VIA.B has a P/E ratio of 16.45 and a P/B ratio of 3.43. Revenues were reported at $38 billion, with a net income at $4.3 billion, an 11% margin. Furthermore, earnings totaled in at $3.17 per share, with a dividend yield of 1.92%. Historically, Viacom’s growth has been largely positive, with revenues and earnings growing by 35.2% and 21.3% annually over the last 5 years.

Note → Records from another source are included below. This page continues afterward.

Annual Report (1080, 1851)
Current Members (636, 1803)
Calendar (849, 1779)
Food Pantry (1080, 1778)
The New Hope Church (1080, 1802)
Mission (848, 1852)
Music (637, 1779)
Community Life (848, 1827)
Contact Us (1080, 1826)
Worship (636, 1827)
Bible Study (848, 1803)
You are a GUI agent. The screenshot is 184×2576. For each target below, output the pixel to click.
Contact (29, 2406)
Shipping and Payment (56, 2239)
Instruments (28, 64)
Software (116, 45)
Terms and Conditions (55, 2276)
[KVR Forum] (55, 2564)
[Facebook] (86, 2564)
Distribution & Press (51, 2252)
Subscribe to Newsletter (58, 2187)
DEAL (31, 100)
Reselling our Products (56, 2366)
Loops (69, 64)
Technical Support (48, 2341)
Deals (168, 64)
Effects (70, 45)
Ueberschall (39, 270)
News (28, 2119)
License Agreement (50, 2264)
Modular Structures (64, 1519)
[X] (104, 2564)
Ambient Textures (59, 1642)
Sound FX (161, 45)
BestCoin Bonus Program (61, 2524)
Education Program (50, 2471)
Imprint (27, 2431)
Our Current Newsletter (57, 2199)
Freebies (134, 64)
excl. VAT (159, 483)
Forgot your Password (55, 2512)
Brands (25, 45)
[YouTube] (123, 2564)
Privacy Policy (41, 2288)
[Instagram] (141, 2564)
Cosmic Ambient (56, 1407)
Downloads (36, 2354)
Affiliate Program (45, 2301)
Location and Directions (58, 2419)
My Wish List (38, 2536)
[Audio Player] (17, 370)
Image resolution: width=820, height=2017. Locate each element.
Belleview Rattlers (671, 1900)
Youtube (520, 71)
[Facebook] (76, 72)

Viacom announced that they are launching their own in-house animation division, with its first production slated for 2014. Each film will have an allotted budget up to $100 million. In other news, Viacom is suing Cablevision System due to Cablevision’s streaming of programming in mediums such as the iPad.
AngloGold Ashanti (AU)
AngloGold is a mining company with 20 operational facilities in 10 countries internationally. Their revenue stream originates from sales of gold, uranium, silver and sulfuric acid. AU currently trades at $42.36, with a market capitalization of $32.31 billion. Shares of AU were acquired at an estimated price of $39, yielding a potential capital gain of 8.6%. AU’s position in the portfolio increased by 28.07% quarter to quarter.
AngloGold has a P/E ratio of 106.91, a P/B ratio of $4.10, and a P/S ratio of 3.04. Earnings for the year were $.40 per share, with a dividend yield of .48%. Revenues totaled $5.33 billion, with a net income of $129 million, yielding a profit margin of 2.42%. In terms of growth, AngloGold has grown its revenues and free cash flow by 7.9% and 6% annually over the last 5 years.
AngloGold recently took an 11.5% stake in Stratex International, in order to fund their gold explorations in Ethiopia. At the moment, AngloGold’s African operations are in risk of being disrupted, as it is the intent of the 140,000 numbered South Africa National Union of Mineworkers to strike over wage disputes.
GuruFocus rated AU with the business predictability rank of 1 star.